• Pixel coordinate grounding data:
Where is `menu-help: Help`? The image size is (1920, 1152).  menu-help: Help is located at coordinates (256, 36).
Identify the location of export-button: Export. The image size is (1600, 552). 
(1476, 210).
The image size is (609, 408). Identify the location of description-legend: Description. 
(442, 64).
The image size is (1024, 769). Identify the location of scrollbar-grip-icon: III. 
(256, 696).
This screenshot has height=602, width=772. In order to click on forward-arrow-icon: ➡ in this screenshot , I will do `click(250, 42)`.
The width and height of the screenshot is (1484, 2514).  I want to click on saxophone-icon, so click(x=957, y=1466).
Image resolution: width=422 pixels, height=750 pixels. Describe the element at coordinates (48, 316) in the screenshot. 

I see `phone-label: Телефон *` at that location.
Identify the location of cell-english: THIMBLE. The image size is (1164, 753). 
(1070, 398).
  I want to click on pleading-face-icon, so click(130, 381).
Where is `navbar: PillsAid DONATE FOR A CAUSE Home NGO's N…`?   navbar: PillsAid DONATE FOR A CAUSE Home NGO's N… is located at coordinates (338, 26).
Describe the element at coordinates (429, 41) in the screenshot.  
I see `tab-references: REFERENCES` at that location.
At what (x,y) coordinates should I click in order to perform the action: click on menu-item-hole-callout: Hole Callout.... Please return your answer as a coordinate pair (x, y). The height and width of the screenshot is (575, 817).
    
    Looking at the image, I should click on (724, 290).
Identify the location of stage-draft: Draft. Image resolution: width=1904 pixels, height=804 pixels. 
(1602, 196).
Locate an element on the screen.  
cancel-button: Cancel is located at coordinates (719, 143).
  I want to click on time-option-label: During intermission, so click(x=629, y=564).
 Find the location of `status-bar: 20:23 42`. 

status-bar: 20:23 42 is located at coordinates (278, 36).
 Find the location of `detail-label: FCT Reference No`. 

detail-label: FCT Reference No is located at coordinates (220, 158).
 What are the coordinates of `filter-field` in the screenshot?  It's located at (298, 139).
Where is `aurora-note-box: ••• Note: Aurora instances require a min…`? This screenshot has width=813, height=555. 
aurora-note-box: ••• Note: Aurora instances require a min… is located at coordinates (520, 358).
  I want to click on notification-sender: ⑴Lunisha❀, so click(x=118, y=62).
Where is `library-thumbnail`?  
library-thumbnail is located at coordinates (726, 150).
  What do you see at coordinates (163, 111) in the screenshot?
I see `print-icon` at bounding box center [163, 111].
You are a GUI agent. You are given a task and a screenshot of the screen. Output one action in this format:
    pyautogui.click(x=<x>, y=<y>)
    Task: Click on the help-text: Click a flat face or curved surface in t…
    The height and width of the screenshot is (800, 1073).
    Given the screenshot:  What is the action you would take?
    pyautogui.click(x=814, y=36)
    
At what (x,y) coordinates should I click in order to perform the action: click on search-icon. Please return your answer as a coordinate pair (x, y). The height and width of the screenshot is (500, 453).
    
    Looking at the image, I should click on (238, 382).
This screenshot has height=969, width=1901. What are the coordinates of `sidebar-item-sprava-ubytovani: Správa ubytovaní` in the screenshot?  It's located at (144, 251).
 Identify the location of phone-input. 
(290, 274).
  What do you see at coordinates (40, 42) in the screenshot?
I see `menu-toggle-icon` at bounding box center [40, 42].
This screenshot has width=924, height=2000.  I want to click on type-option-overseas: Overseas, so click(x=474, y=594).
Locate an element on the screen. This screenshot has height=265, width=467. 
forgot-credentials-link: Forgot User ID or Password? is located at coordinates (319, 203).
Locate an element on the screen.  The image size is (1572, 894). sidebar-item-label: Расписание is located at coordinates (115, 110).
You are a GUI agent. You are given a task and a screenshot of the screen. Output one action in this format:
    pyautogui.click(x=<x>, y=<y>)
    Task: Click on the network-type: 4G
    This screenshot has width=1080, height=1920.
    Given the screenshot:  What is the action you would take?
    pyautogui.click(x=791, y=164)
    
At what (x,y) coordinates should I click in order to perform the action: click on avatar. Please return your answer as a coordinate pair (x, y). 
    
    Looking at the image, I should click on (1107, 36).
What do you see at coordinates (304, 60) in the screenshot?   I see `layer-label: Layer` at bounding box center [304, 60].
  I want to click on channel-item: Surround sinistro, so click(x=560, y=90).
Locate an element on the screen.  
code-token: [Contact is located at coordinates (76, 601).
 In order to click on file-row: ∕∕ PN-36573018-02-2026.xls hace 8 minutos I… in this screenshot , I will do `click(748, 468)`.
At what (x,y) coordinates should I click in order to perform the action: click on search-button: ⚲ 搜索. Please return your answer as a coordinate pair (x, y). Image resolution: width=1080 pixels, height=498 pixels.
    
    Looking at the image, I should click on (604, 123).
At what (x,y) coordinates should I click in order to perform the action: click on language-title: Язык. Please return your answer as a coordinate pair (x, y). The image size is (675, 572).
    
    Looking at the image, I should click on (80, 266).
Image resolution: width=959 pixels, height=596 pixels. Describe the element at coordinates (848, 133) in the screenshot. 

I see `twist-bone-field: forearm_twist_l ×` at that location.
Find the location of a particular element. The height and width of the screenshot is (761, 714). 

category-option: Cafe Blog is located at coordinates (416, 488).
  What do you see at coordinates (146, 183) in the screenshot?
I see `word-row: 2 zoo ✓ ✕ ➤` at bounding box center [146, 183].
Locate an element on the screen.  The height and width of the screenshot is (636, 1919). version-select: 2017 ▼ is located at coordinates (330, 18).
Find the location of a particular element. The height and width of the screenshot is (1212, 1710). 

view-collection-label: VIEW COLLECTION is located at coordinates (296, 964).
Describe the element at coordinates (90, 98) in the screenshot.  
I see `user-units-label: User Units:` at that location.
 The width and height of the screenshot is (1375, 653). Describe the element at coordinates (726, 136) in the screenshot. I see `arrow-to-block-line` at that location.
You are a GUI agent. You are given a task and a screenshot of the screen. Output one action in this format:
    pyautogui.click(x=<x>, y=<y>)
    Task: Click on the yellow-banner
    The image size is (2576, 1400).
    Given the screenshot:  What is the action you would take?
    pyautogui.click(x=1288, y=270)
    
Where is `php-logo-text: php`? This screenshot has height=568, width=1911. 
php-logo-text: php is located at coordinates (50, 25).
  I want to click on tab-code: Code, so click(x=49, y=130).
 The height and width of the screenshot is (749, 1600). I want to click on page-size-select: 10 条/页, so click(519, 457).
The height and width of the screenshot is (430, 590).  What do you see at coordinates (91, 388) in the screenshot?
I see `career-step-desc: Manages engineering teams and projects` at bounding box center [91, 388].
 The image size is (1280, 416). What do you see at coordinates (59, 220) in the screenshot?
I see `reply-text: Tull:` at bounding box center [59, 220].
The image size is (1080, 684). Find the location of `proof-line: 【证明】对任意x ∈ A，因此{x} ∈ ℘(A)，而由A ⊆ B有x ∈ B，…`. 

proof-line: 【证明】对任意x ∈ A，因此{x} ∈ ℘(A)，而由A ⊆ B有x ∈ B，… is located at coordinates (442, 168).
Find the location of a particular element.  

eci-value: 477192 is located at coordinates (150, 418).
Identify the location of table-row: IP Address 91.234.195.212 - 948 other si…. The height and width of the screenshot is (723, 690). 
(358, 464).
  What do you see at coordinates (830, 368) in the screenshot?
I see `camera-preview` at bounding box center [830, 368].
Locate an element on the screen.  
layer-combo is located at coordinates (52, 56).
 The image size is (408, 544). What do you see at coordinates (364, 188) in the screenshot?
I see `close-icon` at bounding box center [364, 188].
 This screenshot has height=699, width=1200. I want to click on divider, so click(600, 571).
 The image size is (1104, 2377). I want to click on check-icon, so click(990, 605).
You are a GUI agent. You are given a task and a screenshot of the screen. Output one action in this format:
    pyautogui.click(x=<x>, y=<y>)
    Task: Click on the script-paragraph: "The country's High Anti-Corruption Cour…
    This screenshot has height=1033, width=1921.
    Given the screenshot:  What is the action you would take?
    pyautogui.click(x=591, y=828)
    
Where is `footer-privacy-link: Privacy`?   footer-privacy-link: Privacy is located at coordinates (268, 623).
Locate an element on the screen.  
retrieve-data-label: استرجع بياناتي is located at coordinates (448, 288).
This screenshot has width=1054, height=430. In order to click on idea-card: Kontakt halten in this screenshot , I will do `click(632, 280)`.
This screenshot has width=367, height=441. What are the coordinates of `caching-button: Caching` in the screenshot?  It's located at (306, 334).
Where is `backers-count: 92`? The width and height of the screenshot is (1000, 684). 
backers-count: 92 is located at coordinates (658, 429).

• Work item:
Set down again the lines between the one containing "pixels, height=498 pixels." and the one containing "The width and height of the screenshot is (1375, 653).", inclusive, with no changes.

• Exercise result:
At what (x,y) coordinates should I click in order to perform the action: click on search-button: ⚲ 搜索. Please return your answer as a coordinate pair (x, y). Image resolution: width=1080 pixels, height=498 pixels.
    
    Looking at the image, I should click on (604, 123).
At what (x,y) coordinates should I click in order to perform the action: click on language-title: Язык. Please return your answer as a coordinate pair (x, y). The image size is (675, 572).
    
    Looking at the image, I should click on (80, 266).
Image resolution: width=959 pixels, height=596 pixels. Describe the element at coordinates (848, 133) in the screenshot. 

I see `twist-bone-field: forearm_twist_l ×` at that location.
Find the location of a particular element. The height and width of the screenshot is (761, 714). 

category-option: Cafe Blog is located at coordinates (416, 488).
  What do you see at coordinates (146, 183) in the screenshot?
I see `word-row: 2 zoo ✓ ✕ ➤` at bounding box center [146, 183].
Locate an element on the screen.  The height and width of the screenshot is (636, 1919). version-select: 2017 ▼ is located at coordinates (330, 18).
Find the location of a particular element. The height and width of the screenshot is (1212, 1710). 

view-collection-label: VIEW COLLECTION is located at coordinates (296, 964).
Describe the element at coordinates (90, 98) in the screenshot.  
I see `user-units-label: User Units:` at that location.
 The width and height of the screenshot is (1375, 653). Describe the element at coordinates (726, 136) in the screenshot. I see `arrow-to-block-line` at that location.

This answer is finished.